YOUR OBJECTIVE:
Up through the line that contains "Given: Click '(SD)'", retype the entries exactly, beginning at the very first line.

RAW DATA:

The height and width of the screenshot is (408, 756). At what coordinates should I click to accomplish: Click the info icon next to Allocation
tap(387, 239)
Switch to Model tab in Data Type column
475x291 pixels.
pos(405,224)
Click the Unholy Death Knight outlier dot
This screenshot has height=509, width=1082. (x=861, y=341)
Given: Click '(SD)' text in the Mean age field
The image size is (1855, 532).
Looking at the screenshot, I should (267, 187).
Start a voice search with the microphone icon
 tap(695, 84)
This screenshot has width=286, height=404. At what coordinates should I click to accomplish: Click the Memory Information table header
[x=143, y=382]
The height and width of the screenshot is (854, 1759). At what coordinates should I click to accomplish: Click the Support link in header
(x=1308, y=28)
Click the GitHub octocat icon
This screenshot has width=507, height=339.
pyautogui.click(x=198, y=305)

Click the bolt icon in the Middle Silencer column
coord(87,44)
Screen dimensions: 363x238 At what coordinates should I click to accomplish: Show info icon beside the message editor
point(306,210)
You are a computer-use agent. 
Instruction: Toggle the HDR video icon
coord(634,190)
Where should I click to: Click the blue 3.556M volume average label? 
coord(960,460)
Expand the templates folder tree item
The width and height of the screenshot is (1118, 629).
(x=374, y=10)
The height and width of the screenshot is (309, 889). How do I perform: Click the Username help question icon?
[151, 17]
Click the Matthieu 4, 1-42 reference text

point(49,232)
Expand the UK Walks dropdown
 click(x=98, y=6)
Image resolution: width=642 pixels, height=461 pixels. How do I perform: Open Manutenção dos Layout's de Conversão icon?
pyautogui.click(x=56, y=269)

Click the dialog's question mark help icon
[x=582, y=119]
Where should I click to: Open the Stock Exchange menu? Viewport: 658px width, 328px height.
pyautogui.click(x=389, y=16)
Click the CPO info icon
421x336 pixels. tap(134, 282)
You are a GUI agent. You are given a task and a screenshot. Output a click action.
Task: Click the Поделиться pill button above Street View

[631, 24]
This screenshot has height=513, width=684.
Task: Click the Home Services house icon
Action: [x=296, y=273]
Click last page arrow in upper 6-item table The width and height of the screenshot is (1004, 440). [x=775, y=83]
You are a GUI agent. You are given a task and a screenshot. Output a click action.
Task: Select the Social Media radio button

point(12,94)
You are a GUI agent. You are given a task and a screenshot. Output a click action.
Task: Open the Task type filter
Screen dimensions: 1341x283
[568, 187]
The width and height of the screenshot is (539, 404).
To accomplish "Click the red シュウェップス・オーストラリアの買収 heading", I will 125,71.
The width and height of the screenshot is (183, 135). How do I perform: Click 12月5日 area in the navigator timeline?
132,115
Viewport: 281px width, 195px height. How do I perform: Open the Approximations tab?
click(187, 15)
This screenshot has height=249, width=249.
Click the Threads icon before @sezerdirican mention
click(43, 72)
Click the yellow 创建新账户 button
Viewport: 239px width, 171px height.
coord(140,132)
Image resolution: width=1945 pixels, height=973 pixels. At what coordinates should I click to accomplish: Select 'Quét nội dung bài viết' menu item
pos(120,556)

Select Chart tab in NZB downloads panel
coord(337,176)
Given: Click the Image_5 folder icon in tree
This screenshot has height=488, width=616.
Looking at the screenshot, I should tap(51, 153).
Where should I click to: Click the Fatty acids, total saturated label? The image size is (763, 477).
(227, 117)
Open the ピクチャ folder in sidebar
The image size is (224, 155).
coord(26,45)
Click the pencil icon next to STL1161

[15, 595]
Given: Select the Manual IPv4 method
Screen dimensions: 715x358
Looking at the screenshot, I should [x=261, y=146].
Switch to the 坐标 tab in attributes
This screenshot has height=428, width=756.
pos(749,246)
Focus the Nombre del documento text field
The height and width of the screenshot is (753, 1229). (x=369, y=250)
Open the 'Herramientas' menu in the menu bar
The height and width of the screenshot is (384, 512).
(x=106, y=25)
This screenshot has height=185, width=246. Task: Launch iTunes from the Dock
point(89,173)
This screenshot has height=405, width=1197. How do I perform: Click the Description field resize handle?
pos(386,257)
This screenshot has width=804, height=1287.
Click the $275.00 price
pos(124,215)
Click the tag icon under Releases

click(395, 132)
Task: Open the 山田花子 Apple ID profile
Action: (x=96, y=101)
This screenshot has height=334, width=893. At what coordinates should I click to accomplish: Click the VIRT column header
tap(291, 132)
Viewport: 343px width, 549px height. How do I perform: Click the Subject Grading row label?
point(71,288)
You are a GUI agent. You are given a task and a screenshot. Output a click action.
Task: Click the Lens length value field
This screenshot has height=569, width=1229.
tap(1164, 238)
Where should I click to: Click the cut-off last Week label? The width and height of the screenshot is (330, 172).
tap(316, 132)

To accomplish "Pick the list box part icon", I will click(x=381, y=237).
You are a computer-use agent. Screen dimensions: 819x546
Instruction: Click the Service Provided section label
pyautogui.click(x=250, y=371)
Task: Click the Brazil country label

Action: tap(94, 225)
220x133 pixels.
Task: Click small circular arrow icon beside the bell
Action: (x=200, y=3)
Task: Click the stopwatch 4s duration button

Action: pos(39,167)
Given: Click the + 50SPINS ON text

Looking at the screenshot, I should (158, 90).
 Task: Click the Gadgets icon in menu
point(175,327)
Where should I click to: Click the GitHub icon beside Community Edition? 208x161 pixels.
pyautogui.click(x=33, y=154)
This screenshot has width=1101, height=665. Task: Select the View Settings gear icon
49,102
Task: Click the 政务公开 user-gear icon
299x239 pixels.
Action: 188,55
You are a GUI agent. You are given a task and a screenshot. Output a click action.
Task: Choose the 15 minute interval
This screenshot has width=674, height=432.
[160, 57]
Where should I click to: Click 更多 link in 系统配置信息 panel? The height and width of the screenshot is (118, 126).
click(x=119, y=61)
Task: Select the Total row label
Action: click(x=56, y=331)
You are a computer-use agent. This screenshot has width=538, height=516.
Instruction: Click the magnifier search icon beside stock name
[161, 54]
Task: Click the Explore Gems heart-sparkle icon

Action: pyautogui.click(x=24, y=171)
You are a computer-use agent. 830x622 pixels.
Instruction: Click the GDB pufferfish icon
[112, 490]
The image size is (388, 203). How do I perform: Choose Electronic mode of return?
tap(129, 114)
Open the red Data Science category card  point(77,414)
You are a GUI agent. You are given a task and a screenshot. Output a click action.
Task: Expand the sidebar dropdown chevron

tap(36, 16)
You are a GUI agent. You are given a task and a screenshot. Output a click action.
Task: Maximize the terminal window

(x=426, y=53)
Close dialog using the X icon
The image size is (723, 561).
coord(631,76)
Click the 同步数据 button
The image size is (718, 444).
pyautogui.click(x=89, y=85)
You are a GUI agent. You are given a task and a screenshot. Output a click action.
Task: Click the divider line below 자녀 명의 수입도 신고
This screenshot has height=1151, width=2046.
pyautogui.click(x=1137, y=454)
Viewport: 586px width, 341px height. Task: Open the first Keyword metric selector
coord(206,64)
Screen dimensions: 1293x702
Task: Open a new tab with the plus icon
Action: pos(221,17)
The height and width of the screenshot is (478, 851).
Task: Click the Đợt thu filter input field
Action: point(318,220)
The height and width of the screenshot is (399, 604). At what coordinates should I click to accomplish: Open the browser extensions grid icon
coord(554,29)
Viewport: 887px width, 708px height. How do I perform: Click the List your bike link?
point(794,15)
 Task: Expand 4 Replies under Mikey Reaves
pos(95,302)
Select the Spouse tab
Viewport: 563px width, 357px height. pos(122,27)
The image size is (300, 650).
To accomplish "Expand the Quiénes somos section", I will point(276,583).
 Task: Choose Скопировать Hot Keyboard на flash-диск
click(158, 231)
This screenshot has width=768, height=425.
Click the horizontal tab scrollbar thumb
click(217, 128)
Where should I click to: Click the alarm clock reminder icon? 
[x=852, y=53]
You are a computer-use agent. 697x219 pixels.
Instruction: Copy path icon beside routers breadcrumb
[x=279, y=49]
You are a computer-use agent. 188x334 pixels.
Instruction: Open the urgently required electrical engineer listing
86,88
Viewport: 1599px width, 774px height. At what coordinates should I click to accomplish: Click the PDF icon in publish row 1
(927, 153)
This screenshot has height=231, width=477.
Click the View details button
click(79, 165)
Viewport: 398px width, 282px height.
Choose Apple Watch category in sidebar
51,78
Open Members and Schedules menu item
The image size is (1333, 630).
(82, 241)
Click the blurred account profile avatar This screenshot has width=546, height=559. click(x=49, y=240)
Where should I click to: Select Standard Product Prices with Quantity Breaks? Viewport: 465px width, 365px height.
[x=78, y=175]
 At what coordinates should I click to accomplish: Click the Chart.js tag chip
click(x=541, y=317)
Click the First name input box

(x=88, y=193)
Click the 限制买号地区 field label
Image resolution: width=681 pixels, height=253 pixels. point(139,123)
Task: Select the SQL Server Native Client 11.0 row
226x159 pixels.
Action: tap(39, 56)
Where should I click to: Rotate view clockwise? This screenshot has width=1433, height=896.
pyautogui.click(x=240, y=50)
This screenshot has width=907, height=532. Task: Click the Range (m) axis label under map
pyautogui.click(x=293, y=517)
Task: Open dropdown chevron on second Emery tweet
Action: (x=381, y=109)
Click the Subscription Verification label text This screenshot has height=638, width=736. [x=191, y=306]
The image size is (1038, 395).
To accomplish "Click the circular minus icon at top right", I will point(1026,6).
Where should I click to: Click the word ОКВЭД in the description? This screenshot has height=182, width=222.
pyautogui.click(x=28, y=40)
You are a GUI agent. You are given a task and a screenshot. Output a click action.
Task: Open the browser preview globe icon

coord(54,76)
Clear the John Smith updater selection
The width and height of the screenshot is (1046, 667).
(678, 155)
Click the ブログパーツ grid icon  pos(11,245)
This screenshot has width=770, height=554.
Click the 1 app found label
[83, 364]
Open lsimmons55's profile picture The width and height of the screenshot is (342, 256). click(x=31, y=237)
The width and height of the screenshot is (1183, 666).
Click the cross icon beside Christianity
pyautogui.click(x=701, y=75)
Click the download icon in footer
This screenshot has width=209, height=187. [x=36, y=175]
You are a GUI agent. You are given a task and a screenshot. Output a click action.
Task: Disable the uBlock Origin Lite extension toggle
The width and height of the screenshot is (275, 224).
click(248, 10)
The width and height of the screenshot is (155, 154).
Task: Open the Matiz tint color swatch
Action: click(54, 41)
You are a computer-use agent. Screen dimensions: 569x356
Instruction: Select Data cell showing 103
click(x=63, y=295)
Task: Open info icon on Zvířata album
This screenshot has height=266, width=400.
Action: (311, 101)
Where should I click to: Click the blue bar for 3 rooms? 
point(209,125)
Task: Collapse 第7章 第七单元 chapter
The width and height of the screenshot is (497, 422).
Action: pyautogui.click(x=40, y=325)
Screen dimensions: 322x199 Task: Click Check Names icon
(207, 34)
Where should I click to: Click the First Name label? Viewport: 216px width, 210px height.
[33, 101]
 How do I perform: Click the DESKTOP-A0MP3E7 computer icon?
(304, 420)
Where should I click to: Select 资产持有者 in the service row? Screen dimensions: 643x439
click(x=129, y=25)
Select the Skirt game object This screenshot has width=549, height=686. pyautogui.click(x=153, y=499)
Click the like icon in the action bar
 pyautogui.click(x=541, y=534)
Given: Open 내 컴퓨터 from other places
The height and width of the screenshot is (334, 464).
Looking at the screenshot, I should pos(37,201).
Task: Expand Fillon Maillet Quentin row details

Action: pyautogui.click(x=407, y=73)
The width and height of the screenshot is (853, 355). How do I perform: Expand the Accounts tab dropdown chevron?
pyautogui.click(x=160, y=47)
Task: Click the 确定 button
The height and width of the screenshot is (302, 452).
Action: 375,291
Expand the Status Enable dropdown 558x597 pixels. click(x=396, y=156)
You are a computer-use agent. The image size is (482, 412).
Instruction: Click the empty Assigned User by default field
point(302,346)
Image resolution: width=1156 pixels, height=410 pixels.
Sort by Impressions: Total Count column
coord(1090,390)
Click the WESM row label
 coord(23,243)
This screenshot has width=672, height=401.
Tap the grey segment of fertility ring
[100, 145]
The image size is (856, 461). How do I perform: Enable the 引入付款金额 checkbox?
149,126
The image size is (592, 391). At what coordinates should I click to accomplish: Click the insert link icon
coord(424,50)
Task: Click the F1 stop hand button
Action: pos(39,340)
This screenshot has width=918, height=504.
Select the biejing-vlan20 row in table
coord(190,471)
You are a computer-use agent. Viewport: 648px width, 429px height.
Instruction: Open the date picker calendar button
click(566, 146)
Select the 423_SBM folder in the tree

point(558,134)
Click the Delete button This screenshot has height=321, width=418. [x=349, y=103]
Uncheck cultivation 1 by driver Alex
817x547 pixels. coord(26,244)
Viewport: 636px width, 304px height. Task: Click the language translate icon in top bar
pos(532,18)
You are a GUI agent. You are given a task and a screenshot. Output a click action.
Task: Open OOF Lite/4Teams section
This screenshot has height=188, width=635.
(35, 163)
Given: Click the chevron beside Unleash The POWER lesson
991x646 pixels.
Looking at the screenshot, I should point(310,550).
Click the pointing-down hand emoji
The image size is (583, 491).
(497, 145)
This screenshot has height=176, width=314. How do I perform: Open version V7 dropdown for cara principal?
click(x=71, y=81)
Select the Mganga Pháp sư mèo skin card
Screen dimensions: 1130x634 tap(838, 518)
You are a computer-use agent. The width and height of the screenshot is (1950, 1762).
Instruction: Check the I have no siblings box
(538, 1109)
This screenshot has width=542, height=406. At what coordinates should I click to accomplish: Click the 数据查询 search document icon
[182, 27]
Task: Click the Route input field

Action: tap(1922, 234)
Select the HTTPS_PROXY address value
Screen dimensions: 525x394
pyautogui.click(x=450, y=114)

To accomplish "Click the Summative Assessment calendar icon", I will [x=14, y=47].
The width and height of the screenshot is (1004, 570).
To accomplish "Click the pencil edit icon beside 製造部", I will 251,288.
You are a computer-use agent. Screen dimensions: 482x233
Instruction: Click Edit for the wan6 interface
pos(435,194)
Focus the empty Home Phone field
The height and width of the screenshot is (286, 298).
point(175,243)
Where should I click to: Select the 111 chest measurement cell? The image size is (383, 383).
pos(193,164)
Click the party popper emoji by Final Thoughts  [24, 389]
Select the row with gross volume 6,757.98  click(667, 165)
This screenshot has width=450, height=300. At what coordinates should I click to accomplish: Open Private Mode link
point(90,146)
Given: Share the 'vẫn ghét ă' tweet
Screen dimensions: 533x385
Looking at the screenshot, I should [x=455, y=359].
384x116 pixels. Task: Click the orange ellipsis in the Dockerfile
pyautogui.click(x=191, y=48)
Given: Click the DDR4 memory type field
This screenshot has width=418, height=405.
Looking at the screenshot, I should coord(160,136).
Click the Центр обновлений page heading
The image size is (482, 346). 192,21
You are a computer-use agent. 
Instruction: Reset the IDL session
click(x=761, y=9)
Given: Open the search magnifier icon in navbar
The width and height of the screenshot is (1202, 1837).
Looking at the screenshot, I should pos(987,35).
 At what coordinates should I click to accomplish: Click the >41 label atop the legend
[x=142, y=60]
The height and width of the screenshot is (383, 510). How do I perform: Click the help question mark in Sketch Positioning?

TASK RESULT:
The height and width of the screenshot is (408, 756). At what coordinates should I click to accomplish: Click the info icon next to Allocation
tap(387, 239)
Switch to Model tab in Data Type column
475x291 pixels.
pos(405,224)
Click the Unholy Death Knight outlier dot
This screenshot has height=509, width=1082. (x=861, y=341)
Given: Click '(SD)' text in the Mean age field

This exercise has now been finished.